Rubén G. Mendoza, PhD

Field Exercise:

1. This exercise will entail a walking tour and architectural survey of historic buildings and architecture encountered within an early American community. Because much of the basic data needed for accurately identifying the periods, styles, and types of American buildings to be encountered in this survey has already been collected, your task will be to familiarize yourself with a subset of the architectural styles, periods, and cultures represented. Having completed that portion of the exercise, you will then be directed to familiarize yourself with some of the basic terminology used to identify architecture and its elementary forms. Armed with the appropriate terminology for identifying architectural styles, you will then be directed to use said terminology to identify those features or elements of the architecture of specific buildings that serve to distinguish it stylistically, culturally, and chronologically from other buildings in the same area of town.

In responding to the corresponding lab questions, you will need to have some sense of the basic historical periods for the California Central Coast, which are as follows:

· Spanish Mission & Presidio: AD 1770-1821
· Mexican Republican: AD 1822-1848
· Early Euro-American: AD 1849-1870
· Victorian Revivalist: AD 1870-1890
· Vernacular American: AD 1890-1940
· Modern American: AD 1940-Present

For the purposes of this architectural survey, you should take into account the taxonomy of architectural types, styles, and periods represented by the buildings of the Historic American Buildings Survey and the reports of the Cultural Resources Board of the City of San Juan Bautista (1981). See chart on page 2.

2. After you have completed a preliminary walking tour of the historic district with your instructor and have had the opportunity to review some of the building types that therein, please use the chart on page two to familiarize yourself with those architectural features noted in the table. Be prepared to identify such features as mr = Mission Revival, or bb = Board and Batten types in the architecture examined. Once you have had an opportunity to review the types noted, please notify your instructor so that the next phase of the survey can begin.

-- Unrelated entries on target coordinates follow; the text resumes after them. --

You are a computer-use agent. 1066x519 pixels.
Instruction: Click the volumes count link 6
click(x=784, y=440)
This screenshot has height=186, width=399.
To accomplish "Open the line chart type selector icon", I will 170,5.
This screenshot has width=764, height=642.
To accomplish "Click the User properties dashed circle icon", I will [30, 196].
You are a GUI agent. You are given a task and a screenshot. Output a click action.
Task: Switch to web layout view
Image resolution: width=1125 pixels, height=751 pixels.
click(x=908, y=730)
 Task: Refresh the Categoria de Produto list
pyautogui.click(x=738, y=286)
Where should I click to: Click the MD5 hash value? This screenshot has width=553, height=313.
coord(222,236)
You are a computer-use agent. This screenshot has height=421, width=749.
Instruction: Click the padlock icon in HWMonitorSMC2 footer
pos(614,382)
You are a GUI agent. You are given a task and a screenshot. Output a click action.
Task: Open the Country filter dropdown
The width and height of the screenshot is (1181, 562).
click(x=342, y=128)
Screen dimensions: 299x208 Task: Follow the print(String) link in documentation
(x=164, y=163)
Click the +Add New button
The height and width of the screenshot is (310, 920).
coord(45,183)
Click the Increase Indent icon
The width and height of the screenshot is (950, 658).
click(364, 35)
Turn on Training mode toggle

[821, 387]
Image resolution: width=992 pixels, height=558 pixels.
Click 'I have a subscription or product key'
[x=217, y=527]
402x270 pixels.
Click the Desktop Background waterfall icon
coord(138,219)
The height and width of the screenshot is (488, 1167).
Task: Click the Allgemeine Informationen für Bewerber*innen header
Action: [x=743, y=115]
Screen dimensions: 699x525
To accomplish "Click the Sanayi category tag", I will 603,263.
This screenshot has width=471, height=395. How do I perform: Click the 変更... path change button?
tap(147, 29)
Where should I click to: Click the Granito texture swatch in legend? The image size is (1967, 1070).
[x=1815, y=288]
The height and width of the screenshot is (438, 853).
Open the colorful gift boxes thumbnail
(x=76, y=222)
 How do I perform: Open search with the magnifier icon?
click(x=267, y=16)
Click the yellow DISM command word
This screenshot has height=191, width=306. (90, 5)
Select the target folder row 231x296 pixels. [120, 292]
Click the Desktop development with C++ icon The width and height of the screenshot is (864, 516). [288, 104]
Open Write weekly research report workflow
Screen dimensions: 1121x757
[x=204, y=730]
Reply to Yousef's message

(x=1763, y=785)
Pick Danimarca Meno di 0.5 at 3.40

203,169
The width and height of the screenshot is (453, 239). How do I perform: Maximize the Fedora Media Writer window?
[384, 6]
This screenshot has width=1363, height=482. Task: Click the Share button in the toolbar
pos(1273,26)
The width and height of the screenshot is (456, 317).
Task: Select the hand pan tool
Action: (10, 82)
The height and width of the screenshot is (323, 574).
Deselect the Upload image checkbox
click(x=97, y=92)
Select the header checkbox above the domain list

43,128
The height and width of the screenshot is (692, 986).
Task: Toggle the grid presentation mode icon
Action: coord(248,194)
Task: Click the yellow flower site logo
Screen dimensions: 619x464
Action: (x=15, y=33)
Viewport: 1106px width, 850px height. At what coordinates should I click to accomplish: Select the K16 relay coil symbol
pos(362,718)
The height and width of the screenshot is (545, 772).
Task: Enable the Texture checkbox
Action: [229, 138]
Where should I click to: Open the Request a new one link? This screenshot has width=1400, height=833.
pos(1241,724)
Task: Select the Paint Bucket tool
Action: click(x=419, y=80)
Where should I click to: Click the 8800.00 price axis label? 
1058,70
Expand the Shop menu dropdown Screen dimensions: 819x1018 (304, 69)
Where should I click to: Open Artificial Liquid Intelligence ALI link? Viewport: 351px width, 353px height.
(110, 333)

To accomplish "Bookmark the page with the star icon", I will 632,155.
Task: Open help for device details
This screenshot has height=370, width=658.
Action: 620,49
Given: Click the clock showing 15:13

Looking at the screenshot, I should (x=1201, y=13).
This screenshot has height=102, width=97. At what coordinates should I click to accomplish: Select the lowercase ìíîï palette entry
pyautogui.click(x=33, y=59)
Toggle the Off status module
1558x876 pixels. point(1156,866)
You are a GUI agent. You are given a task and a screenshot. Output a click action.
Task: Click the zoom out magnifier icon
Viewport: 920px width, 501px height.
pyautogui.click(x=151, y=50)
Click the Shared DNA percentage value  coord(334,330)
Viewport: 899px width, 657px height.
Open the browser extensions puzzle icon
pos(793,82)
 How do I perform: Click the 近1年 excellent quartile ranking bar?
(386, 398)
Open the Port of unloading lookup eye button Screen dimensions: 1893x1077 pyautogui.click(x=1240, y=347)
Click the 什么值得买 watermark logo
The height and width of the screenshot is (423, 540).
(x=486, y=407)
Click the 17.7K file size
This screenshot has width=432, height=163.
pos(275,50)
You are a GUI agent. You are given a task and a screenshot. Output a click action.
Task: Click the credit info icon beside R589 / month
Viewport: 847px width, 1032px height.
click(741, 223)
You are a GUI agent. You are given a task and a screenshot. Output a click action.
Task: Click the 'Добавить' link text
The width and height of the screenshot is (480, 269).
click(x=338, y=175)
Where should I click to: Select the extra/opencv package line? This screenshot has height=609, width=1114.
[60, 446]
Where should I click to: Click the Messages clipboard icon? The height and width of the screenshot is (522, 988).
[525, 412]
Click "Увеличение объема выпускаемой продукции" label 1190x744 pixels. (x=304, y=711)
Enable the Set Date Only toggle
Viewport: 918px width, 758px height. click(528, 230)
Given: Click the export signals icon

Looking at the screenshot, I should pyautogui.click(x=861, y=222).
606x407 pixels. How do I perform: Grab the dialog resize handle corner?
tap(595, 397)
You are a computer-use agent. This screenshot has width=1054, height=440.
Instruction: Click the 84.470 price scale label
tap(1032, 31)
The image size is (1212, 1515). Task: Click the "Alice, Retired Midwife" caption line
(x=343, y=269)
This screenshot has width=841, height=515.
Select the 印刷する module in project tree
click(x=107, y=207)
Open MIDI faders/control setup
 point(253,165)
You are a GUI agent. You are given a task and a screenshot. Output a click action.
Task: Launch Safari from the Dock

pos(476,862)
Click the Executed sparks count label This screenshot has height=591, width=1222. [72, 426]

3. In completing the actual Historic American Buildings Survey form represented with the chart on page two, you should select a range of buildings that provide a cross section of between five and ten different building types that would appear to represent the diverse types and styles of architecture noted in the table. With the assistance of your instructor, you will be provided the names of the buildings and the respective dates of their construction. Add the Building ID information to the appropriate box in the table. Finally, using all available information, as well as your observations, you will then begin to annotate the categories within the table that correspond to the elements or features within the architecture of individual buildings that you believe best represent the styles noted in said table.

Lab Questions:

1. What do the construction materials, overall design, form, or architectural style of any one particular building suggest about that buildings use or function? What does it suggest about the cultural influences that went into the style or design? 2. Do the architectural categories or styles provided in the attached table provide a reliable or otherwise accurate body of descriptors for the styles studied this day?

2. What do the architectural styles, periods of construction, and material types used in the manufacture of the many buildings surveyed this day suggest about the culture, society, technology, and civic planning of the community in question?

3. Because so many of this community’s historic buildings have undergone recurrent renovations, remodeling, and variable efforts at historic preservation, do you believe that such modern modifications have enhanced or detracted from each building’s historic significance?

4. Based on your experience with historic architecture this day, what do you believe that old buildings have to offer in the way of community memory and the broader picture of American culture and society?